▶ _WORK INSTRUCTION 1_: In the drug pricing hearing excerpt, what did Sen. Chris Murphy say one of his constituents on Eliquis had to choose between?
▶ _WORK INSTRUCTION 2_: Copy word for word the part of the drug pricing hearing excerpt starting with "As the pharmaceutical" and going on through "food and rent.".

▶ _SELECTED TEXT_:
****
But they said lower prices in Europe and Canada, where governments are more focused on constraining costs, came with crucial downsides, like long waits for new drugs and limited insurance coverage.


“The United States has built a health care system that prioritizes patient and physician choice as well as the broad and rapid availability of cutting-edge medicines,” Boerner said.


At one point, Sanders, who accused the companies of using their drug profits to enrich executives and shareholders even as patients struggled to pay for medications, tried to solicit a promise from Boerner that the company would lower the U.S. sticker price of Eliquis to that in Canada. Boerner declined, citing the differences in Canada’s health care system.


Thursday’s hearing took place as a new federal program authorizing Medicare to negotiate the prices of some costly medications is getting underway. Federal health officials last week made their initial offers to the makers of the first 10 drugs selected for negotiations, a list that includes Eliquis and four other drugs sold by the companies whose executives testified Thursday. Drugmakers, including all three companies represented at the hearing, have filed a flurry of lawsuits arguing that the negotiation program is unconstitutional.


As the pharmaceutical executives sat before them, lawmakers described anguished decisions that patients with high drug costs had faced. Sanders mentioned a woman in Nebraska who he said had died of cancer after she set up a GoFundMe campaign to pay for Keytruda, a blockbuster cancer drug from Merck.


Sen. Chris Murphy, D-Conn., said that one of his constituents on Eliquis had to choose between the cost of the medicine, food and rent.


Republicans on the committee pointed to what they said were the rightful market incentives that the companies used to price their drugs.


“In capitalism, if you’re running an enterprise where you have a fiduciary responsibility to your owners, you try and get as high a price as you can,” said Sen. Mitt Romney, R-Utah. He added: “You think Chevrolet sits back and says, ‘Gosh, how can we get the price of this Chevrolet down?’ No, it’s like, ‘How high a price can I get and maximize the profit for my shareholder?’ ”
****
Stored records
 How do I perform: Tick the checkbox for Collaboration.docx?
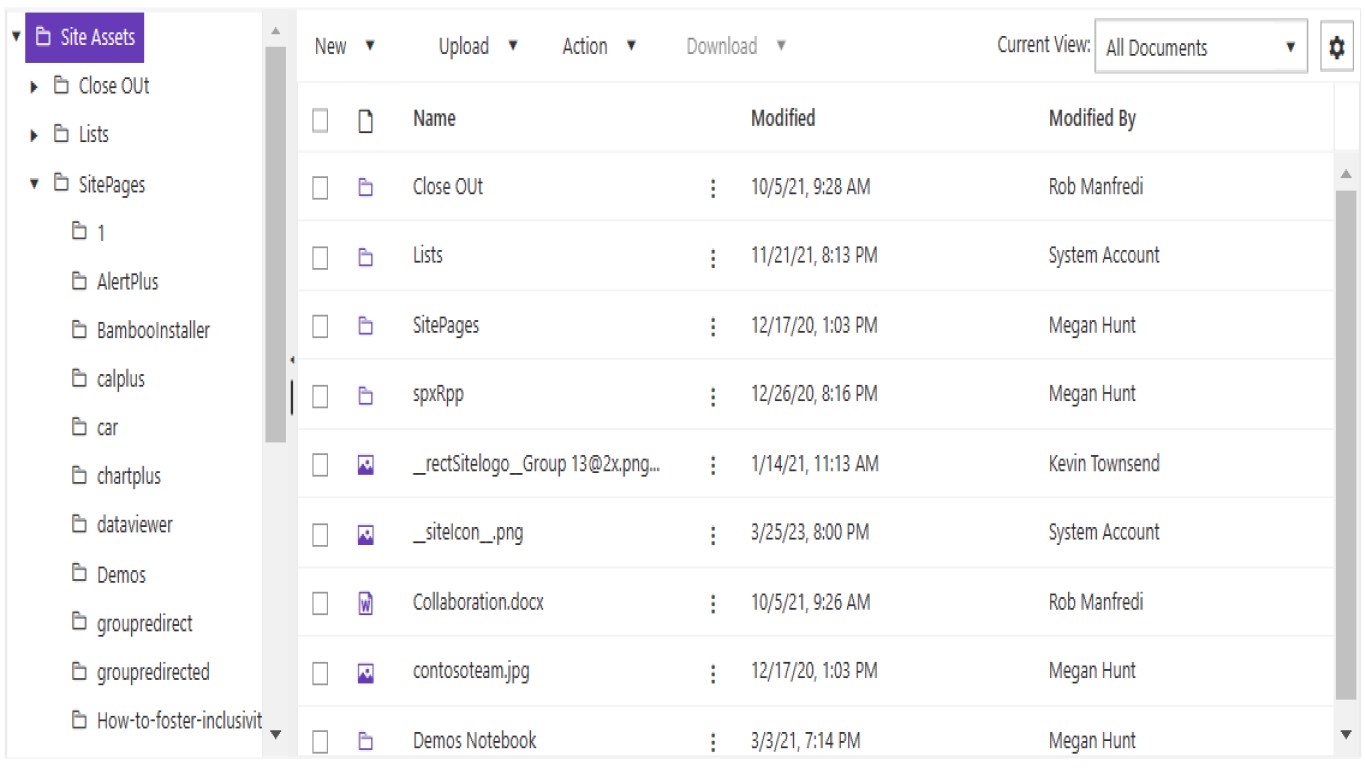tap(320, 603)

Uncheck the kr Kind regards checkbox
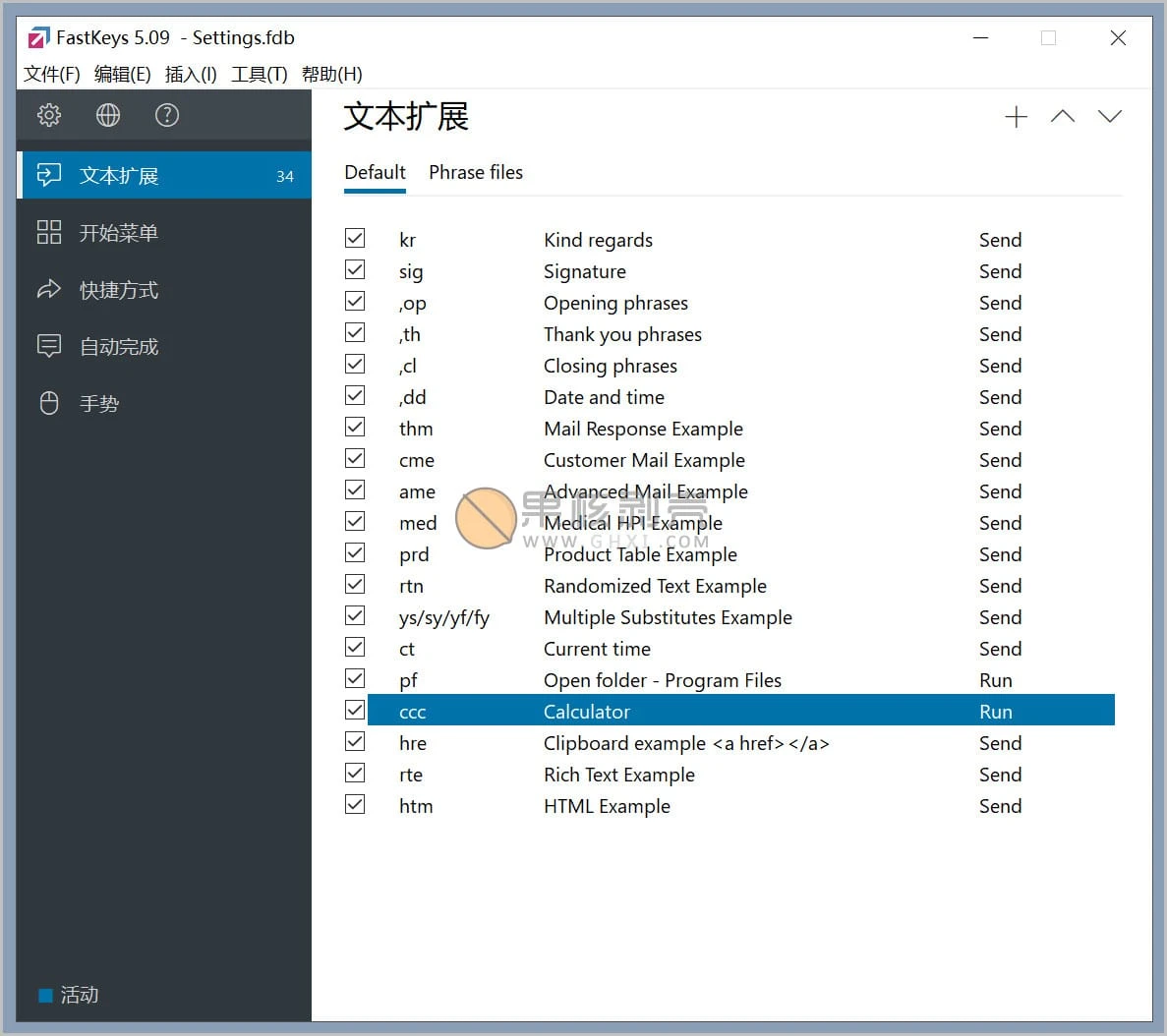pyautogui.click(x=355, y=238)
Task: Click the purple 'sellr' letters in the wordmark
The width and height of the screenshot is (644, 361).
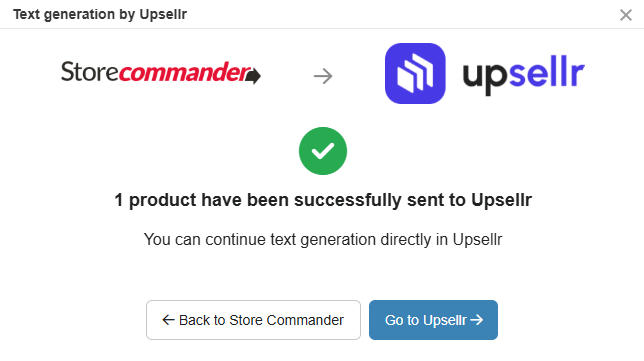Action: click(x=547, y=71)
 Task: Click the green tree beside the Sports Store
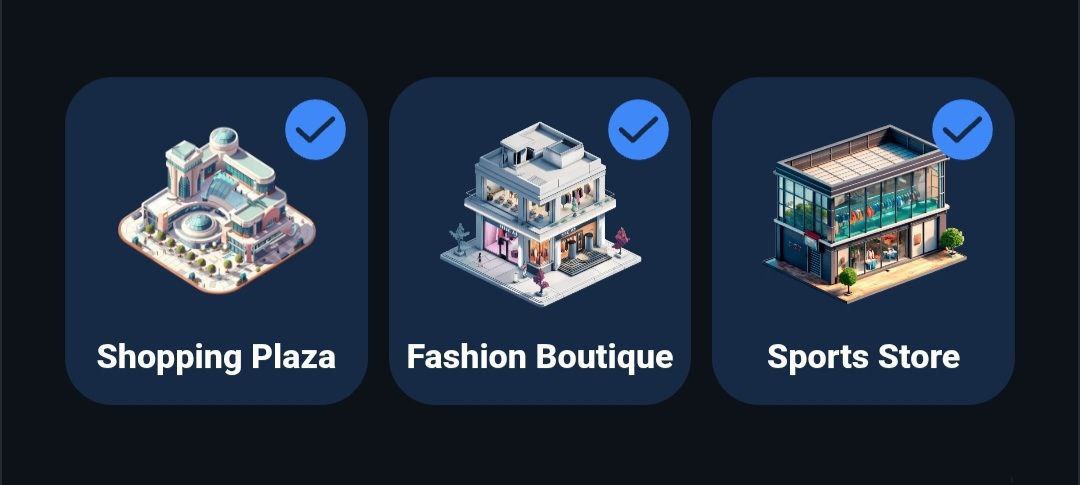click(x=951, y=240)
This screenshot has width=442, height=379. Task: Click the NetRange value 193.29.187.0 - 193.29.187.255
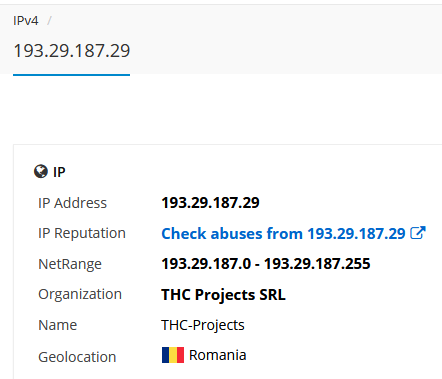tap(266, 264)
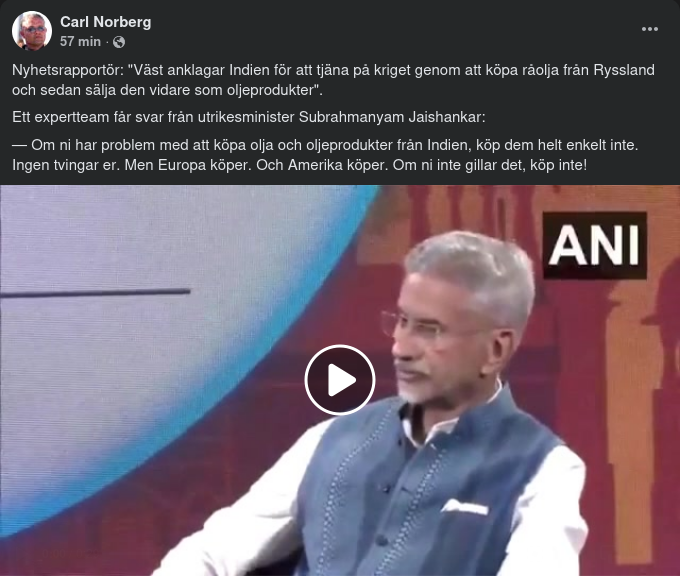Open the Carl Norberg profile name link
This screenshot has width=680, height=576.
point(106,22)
****
▶ _TASK RESPONSE 1_: The cost of the medicine, food and rent.

▶ _TASK RESPONSE 2_:
As the pharmaceutical executives sat before them, lawmakers described anguished decisions that patients with high drug costs had faced. Sanders mentioned a woman in Nebraska who he said had died of cancer after she set up a GoFundMe campaign to pay for Keytruda, a blockbuster cancer drug from Merck.


Sen. Chris Murphy, D-Conn., said that one of his constituents on Eliquis had to choose between the cost of the medicine, food and rent.